> _Dataset excerpts_:
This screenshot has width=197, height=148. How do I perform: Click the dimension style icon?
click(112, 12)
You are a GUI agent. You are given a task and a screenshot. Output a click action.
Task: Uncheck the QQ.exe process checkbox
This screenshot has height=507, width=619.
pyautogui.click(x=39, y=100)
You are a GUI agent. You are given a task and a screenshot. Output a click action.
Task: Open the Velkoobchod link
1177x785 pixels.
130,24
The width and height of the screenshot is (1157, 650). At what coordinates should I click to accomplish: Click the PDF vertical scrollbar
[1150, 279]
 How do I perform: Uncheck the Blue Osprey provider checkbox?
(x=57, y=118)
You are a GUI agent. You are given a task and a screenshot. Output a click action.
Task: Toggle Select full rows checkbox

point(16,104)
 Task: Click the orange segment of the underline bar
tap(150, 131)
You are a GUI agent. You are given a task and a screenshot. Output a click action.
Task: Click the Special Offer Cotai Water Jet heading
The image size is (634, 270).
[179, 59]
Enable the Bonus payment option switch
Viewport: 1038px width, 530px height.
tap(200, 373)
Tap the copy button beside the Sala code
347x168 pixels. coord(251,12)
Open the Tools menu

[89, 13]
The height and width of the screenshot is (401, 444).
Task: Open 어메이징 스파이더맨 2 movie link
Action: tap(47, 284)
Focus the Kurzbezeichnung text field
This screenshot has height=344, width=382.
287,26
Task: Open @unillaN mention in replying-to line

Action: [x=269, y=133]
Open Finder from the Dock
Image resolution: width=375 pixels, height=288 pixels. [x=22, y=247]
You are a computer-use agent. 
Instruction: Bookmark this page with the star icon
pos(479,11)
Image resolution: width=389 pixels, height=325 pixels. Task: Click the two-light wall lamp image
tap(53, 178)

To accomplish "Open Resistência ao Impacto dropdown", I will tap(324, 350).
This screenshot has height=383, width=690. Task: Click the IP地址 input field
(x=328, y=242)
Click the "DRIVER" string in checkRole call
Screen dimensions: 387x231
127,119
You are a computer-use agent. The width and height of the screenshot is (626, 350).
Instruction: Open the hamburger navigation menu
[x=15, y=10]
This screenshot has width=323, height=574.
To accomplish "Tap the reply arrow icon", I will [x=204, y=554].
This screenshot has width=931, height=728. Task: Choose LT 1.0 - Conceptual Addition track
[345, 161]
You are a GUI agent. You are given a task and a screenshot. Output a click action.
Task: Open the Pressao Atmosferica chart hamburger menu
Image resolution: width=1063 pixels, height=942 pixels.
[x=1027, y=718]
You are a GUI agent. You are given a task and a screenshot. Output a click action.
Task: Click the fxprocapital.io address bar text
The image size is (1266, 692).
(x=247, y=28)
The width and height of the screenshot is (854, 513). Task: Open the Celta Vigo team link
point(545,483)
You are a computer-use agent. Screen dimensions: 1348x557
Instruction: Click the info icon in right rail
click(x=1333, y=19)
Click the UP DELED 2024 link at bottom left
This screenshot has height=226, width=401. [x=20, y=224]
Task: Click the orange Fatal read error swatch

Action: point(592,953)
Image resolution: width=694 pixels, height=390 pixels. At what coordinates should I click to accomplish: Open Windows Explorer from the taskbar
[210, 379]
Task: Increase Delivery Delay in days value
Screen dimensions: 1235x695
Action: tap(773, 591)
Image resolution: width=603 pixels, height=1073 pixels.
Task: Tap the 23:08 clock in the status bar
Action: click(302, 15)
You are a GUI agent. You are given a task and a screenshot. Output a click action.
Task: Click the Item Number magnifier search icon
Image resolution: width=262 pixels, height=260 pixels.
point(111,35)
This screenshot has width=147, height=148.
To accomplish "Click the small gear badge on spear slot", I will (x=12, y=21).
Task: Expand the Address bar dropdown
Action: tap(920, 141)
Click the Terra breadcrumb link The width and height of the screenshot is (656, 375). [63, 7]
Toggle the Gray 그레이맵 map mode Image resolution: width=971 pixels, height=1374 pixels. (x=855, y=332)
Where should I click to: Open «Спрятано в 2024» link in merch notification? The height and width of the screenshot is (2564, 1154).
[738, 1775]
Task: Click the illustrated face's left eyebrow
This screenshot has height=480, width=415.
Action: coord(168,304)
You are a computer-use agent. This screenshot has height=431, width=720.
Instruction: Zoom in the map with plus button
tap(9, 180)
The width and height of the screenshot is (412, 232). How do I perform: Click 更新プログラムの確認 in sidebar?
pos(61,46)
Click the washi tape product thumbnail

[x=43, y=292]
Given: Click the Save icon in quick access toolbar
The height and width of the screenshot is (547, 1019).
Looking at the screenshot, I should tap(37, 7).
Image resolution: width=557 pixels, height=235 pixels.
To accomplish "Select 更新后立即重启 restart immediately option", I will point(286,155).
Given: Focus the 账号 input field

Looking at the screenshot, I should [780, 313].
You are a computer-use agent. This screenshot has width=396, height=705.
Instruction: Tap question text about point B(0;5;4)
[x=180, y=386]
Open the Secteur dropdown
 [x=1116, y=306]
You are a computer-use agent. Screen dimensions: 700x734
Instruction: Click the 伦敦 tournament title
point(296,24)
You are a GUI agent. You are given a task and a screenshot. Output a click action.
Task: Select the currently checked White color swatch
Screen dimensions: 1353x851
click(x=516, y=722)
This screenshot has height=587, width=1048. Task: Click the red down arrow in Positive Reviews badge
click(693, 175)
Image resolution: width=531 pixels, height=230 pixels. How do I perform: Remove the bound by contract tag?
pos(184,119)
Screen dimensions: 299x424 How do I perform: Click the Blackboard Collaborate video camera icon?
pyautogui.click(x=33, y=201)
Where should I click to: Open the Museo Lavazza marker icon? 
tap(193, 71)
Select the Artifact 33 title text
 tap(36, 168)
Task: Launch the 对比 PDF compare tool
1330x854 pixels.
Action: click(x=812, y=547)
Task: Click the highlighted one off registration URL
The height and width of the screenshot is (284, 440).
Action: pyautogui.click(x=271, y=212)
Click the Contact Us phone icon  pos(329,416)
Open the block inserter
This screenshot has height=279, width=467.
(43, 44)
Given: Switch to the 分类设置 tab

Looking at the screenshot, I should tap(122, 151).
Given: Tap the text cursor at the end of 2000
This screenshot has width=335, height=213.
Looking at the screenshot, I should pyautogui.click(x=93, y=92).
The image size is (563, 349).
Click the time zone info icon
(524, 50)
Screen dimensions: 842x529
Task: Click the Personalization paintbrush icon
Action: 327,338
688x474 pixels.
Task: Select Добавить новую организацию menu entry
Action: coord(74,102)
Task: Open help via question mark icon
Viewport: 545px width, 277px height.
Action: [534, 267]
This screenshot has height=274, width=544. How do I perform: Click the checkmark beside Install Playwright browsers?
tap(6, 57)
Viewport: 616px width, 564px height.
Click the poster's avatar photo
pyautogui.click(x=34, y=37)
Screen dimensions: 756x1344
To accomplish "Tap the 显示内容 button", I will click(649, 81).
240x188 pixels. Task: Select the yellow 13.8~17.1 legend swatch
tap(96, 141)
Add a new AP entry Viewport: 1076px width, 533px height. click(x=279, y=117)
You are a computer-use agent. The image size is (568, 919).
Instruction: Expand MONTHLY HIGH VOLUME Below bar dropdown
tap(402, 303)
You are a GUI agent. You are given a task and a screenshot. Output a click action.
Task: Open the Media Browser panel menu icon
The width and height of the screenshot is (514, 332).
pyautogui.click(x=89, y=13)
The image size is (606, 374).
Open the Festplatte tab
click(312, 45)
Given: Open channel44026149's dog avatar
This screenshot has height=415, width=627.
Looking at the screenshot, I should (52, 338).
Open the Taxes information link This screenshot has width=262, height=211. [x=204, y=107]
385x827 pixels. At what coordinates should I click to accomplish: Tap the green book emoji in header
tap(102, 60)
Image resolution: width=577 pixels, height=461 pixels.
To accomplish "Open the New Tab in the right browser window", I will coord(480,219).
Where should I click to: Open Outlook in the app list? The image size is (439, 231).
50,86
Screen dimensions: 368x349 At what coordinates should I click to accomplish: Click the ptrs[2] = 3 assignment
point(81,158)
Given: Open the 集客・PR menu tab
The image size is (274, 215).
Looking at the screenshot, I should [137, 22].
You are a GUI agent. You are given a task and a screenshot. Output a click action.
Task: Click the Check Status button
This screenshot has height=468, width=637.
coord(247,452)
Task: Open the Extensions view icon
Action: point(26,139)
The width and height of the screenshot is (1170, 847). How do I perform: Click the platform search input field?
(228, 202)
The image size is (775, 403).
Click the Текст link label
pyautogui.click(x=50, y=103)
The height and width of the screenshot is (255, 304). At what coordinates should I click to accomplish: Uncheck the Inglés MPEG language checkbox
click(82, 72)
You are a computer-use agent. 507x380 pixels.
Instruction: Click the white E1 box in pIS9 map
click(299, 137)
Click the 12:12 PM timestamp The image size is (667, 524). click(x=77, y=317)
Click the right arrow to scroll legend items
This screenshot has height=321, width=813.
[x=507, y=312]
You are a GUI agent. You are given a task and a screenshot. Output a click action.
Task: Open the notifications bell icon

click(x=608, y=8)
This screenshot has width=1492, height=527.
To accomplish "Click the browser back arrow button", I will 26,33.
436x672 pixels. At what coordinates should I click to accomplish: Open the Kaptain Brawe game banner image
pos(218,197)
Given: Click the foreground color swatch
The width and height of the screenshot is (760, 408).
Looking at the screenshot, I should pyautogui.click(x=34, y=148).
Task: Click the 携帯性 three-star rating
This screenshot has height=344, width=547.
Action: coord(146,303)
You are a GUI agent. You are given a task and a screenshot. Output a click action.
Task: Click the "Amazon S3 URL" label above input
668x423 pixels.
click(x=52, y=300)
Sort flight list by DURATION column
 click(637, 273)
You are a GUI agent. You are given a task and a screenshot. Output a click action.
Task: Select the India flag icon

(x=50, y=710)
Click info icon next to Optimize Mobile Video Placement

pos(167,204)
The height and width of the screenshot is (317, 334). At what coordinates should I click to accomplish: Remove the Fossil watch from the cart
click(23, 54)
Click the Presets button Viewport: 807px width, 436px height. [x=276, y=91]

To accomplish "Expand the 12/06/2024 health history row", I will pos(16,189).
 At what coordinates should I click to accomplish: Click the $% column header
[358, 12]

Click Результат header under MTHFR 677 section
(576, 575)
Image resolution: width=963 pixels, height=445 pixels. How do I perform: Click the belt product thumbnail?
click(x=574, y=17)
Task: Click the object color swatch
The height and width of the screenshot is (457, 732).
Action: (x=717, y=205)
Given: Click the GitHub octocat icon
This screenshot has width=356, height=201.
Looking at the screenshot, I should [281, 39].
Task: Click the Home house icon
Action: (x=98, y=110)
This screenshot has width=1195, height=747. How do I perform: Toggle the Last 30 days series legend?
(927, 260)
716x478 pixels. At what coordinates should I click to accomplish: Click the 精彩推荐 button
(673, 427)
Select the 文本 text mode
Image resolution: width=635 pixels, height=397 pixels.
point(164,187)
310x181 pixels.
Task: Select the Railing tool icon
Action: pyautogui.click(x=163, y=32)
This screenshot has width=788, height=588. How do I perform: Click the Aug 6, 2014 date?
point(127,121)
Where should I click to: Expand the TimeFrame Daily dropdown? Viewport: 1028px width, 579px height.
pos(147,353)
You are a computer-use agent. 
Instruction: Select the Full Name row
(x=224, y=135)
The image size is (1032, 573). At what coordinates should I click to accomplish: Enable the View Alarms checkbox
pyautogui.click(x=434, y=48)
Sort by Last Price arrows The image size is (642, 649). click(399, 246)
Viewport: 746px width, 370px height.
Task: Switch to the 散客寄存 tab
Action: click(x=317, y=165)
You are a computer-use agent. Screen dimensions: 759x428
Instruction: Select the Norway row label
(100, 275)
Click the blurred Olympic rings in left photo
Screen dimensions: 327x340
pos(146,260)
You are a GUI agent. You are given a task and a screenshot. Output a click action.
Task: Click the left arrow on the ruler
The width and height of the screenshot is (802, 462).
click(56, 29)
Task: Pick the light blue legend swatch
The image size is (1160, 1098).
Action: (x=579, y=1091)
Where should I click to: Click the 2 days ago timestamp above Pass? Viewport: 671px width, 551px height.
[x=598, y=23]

> _What is needed_:
Exact duplication is required for the lines above, from the line that contains "Given: Focus the 账号 input field" to the line that contains "Given: Tap the text cursor at the end of 2000", inclusive; omit all others.

> _Answer_:
Given: Focus the 账号 input field

Looking at the screenshot, I should [780, 313].
You are a computer-use agent. This screenshot has width=396, height=705.
Instruction: Tap question text about point B(0;5;4)
[x=180, y=386]
Open the Secteur dropdown
 [x=1116, y=306]
You are a computer-use agent. Screen dimensions: 700x734
Instruction: Click the 伦敦 tournament title
point(296,24)
You are a GUI agent. You are given a task and a screenshot. Output a click action.
Task: Select the currently checked White color swatch
Screen dimensions: 1353x851
click(x=516, y=722)
This screenshot has height=587, width=1048. Task: Click the red down arrow in Positive Reviews badge
click(693, 175)
Image resolution: width=531 pixels, height=230 pixels. How do I perform: Remove the bound by contract tag?
pos(184,119)
Screen dimensions: 299x424 How do I perform: Click the Blackboard Collaborate video camera icon?
pyautogui.click(x=33, y=201)
Where should I click to: Open the Museo Lavazza marker icon? 
tap(193, 71)
Select the Artifact 33 title text
 tap(36, 168)
Task: Launch the 对比 PDF compare tool
1330x854 pixels.
Action: click(x=812, y=547)
Task: Click the highlighted one off registration URL
The height and width of the screenshot is (284, 440).
Action: pyautogui.click(x=271, y=212)
Click the Contact Us phone icon  pos(329,416)
Open the block inserter
This screenshot has height=279, width=467.
(43, 44)
Given: Switch to the 分类设置 tab

Looking at the screenshot, I should tap(122, 151).
Given: Tap the text cursor at the end of 2000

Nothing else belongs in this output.